The report, based on a survey of 537 software engineering and security team members and leaders, also revealed that 79.9% of the survey’s respondents said developers bypass security policies to use AI.
“I knew developers were avoiding policy to make use of generative AI tooling, but what was really surprising was to see that 80% of respondents bypass the security policies of their organization to use AI either all of the time, most of the time or some of the time,” said Snyk Principal Developer Advocate Simon Maple. “It was surprising to me to see that it was that high,”

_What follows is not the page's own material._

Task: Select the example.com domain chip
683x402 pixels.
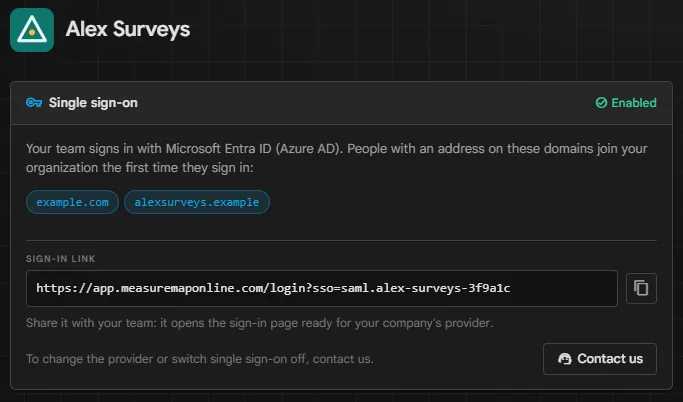Action: (x=72, y=202)

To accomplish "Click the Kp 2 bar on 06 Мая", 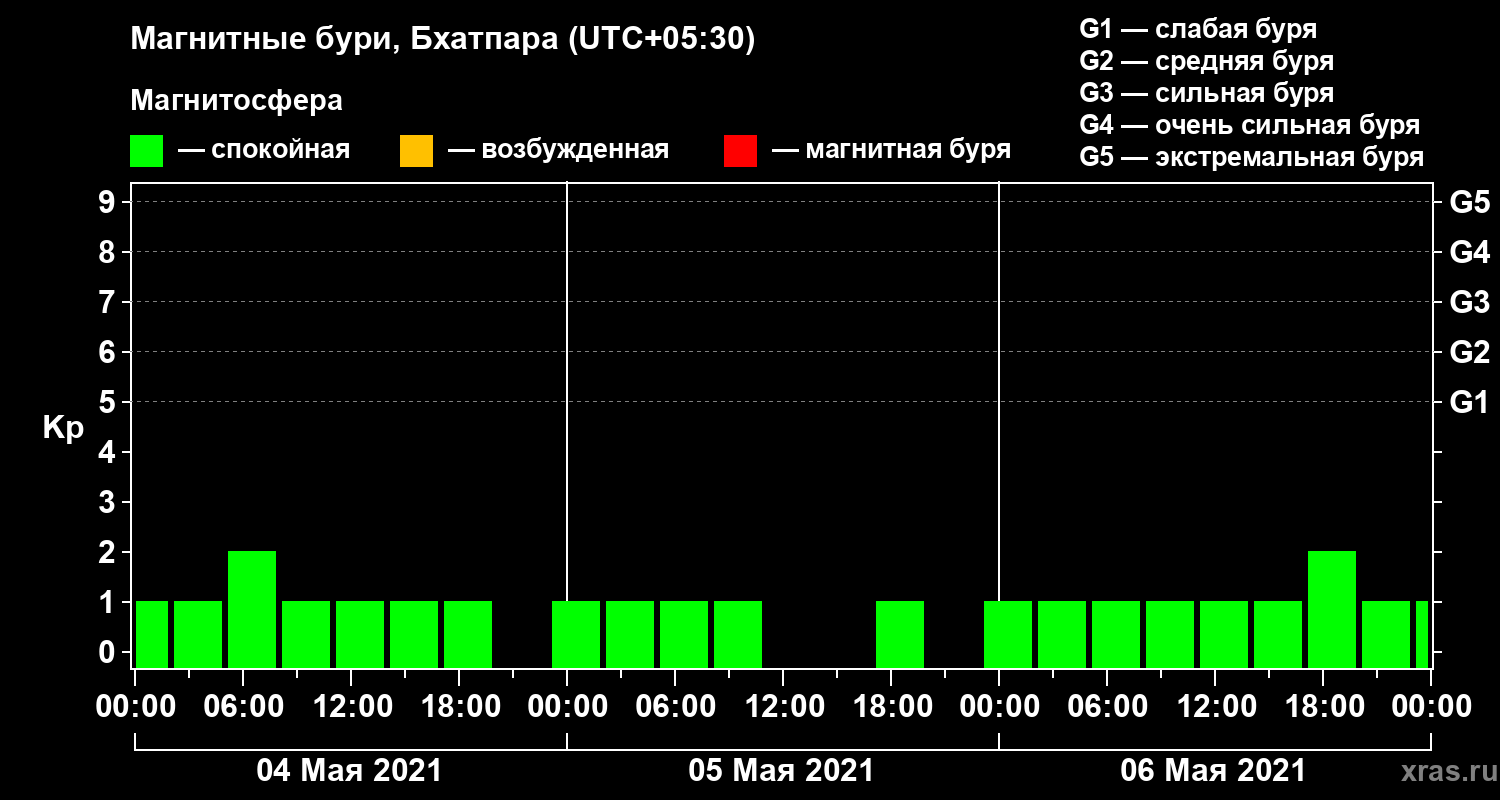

Without testing, the risk of AI introducing vulnerabilities into production increases
Skirting security policies creates tremendous risk, the report noted, because even as companies are quickly adopting AI, they are not automating security processes to protect their code. Only 9.7% of respondents said their team was automating 75% or more of security scans. This lack of automation leaves a significant security gap.
“Generative AI is an accelerator,” Maple said. “It can increase the speed at which we write code and deliver that code into production. If we’re not testing, the risk of getting vulnerabilities into production increases.”
“Fortunately, we found that one in five survey respondents increased their number of security scans as a direct result of AI tooling,” he added. “That number is still too small, but organizations see that they need to increase the number of security scans based on the use of AI tooling.”